_PROBLEM TO SOLVE_
Write out the records once more, exactly, and keep any image out.

(RECORDS SUPPLIED Opens)

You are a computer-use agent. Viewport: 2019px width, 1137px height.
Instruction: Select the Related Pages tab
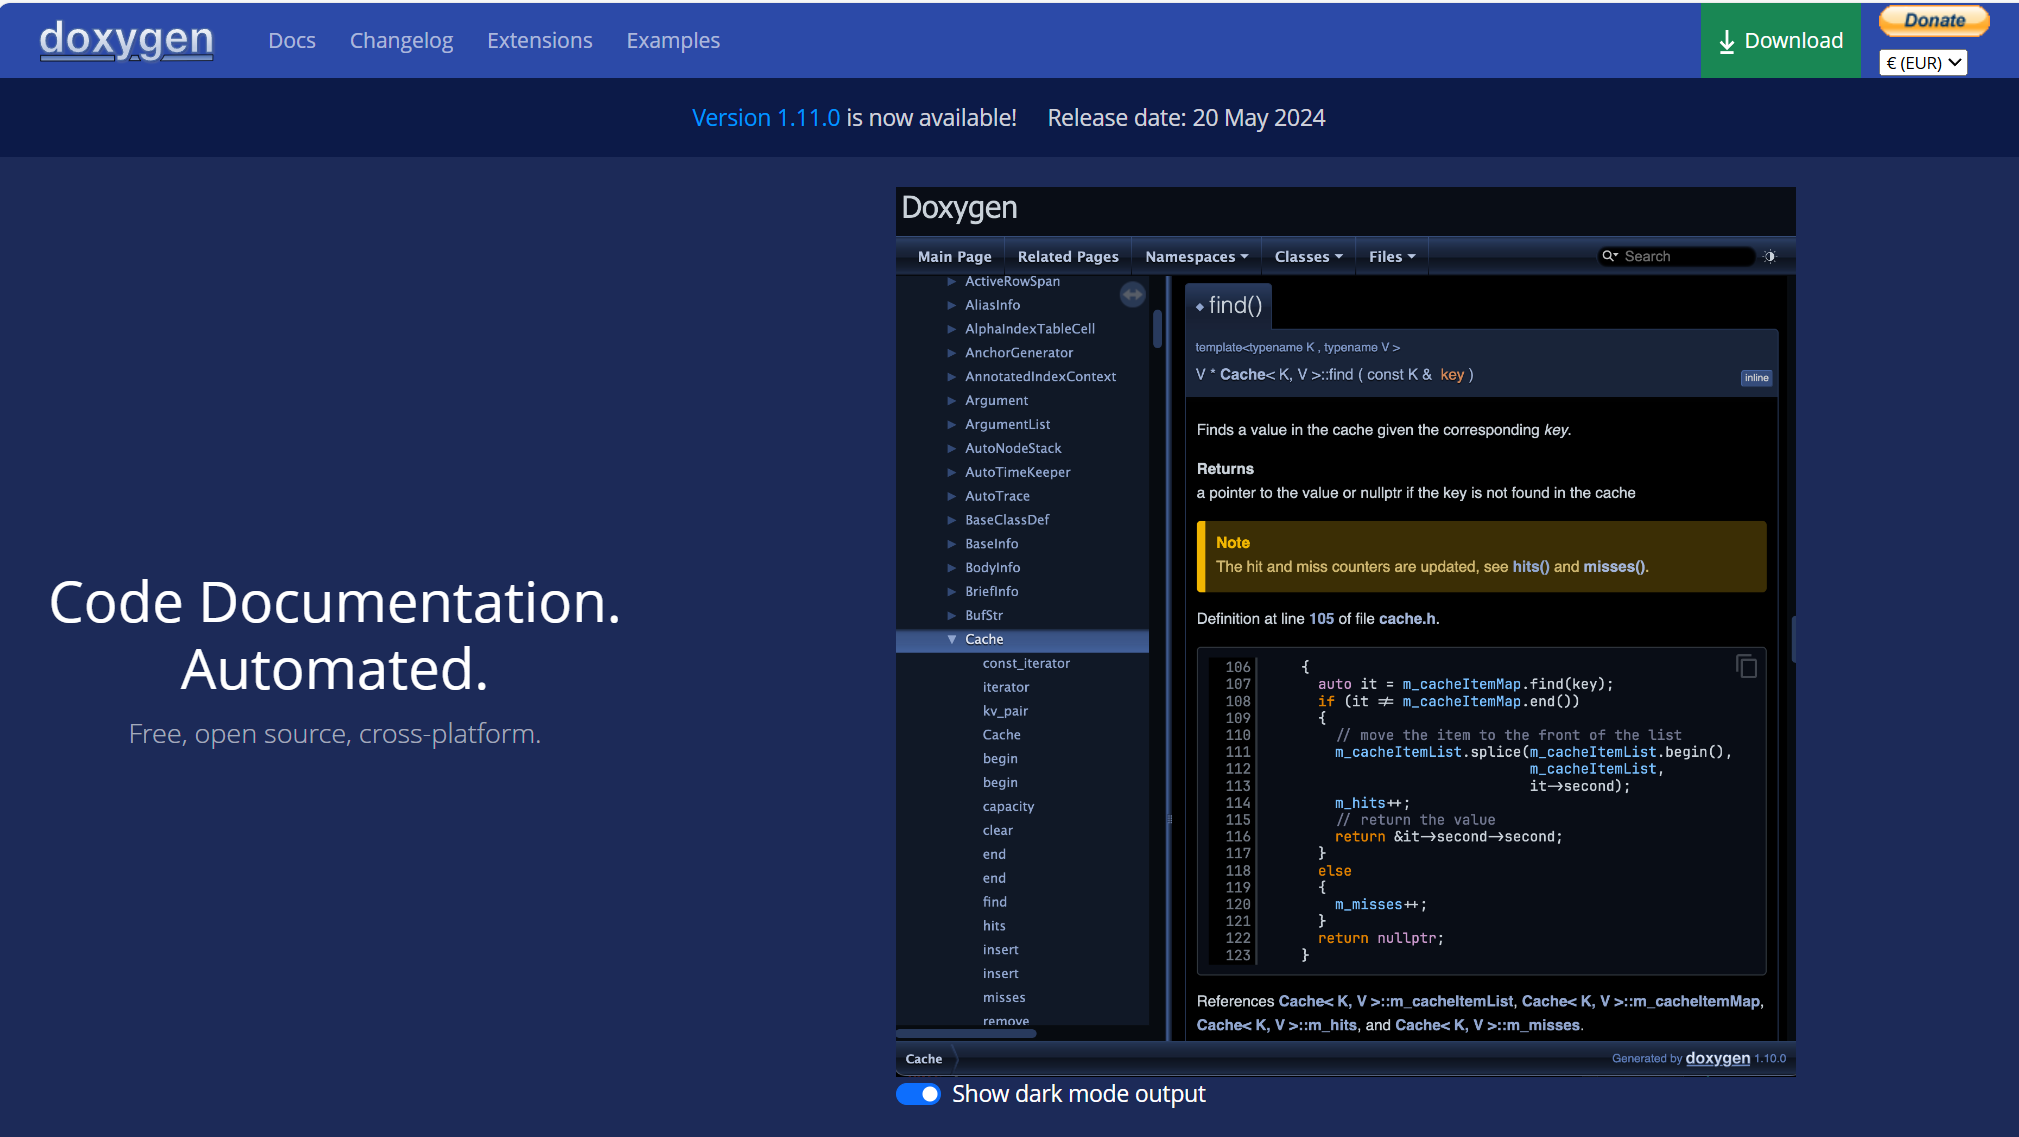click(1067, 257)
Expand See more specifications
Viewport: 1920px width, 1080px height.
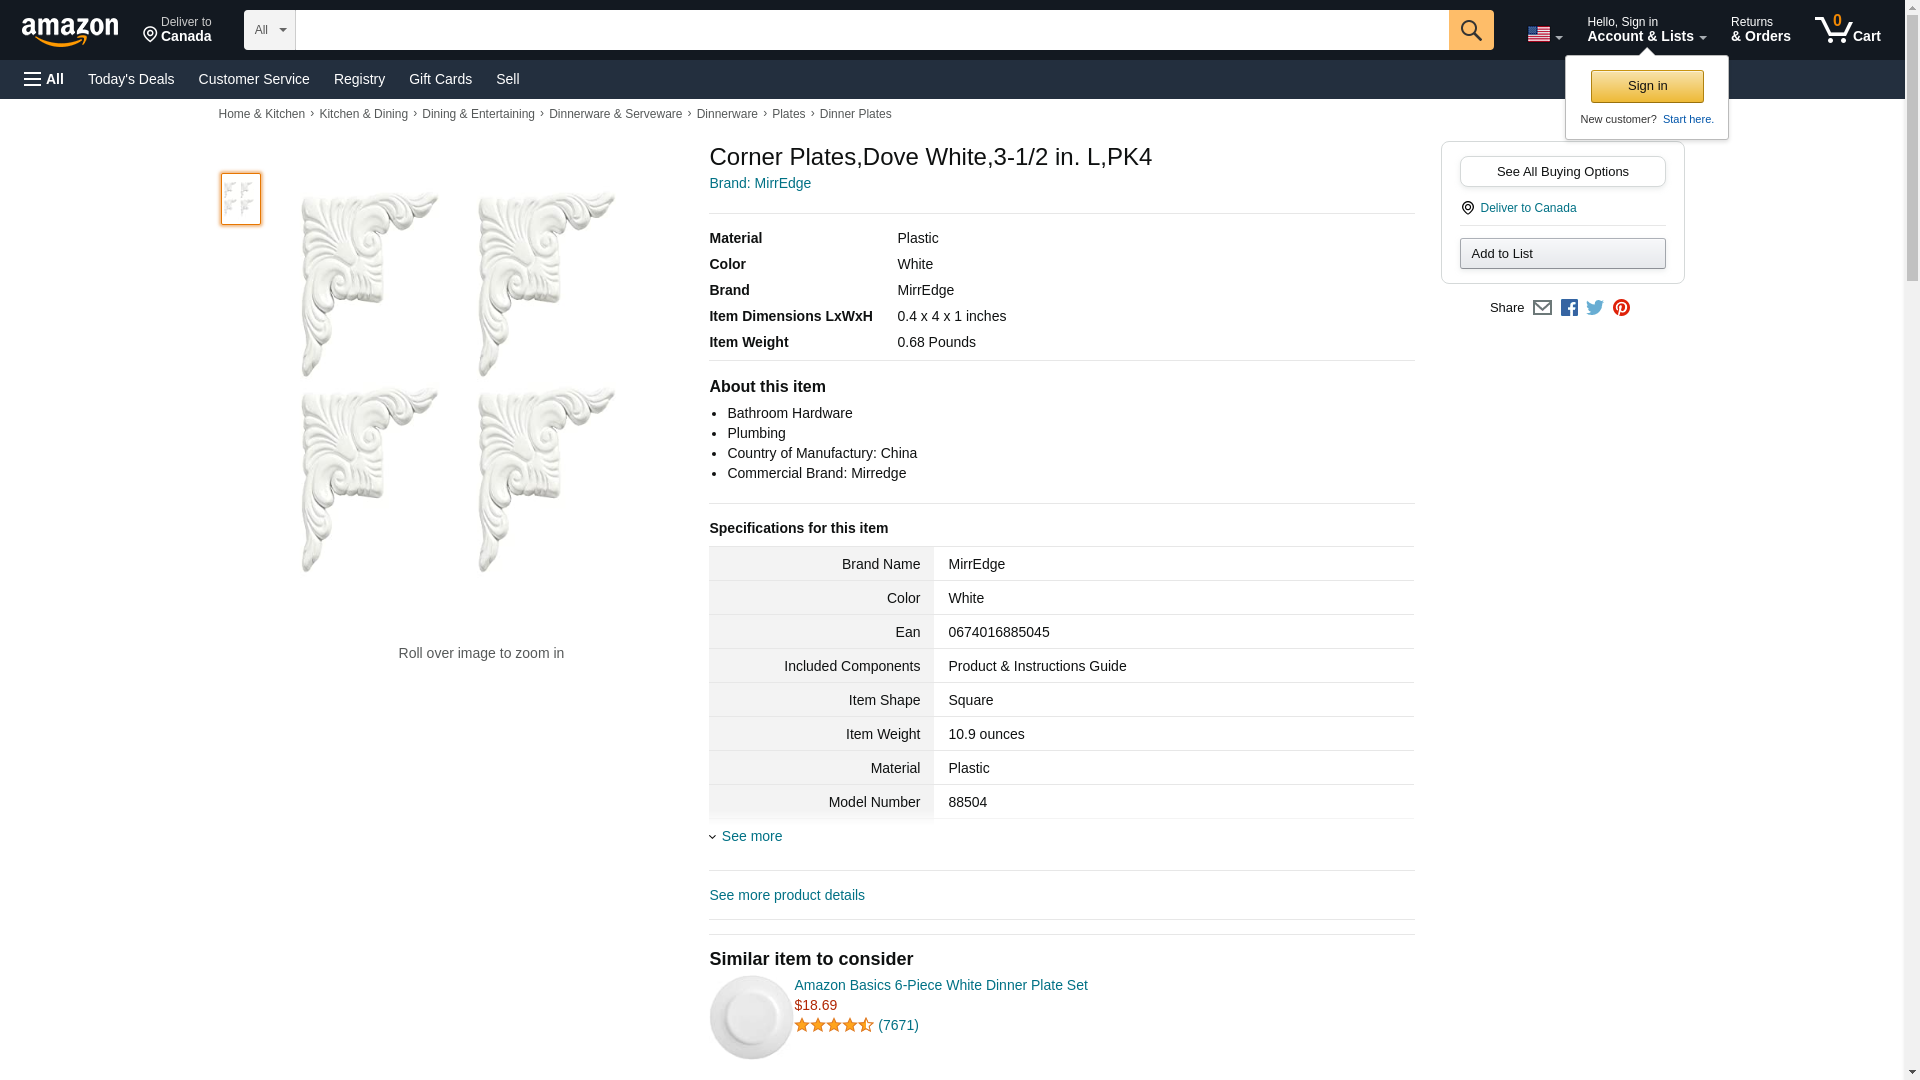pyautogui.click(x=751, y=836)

(RECORDS SUPPLIED Closes)

_SOLUTION TO THIS EXERCISE_
You are a computer-use agent. Viewport: 2019px width, 1137px height.
Instruction: Select the Related Pages tab
click(1067, 257)
Expand See more specifications
Viewport: 1920px width, 1080px height.
pyautogui.click(x=751, y=836)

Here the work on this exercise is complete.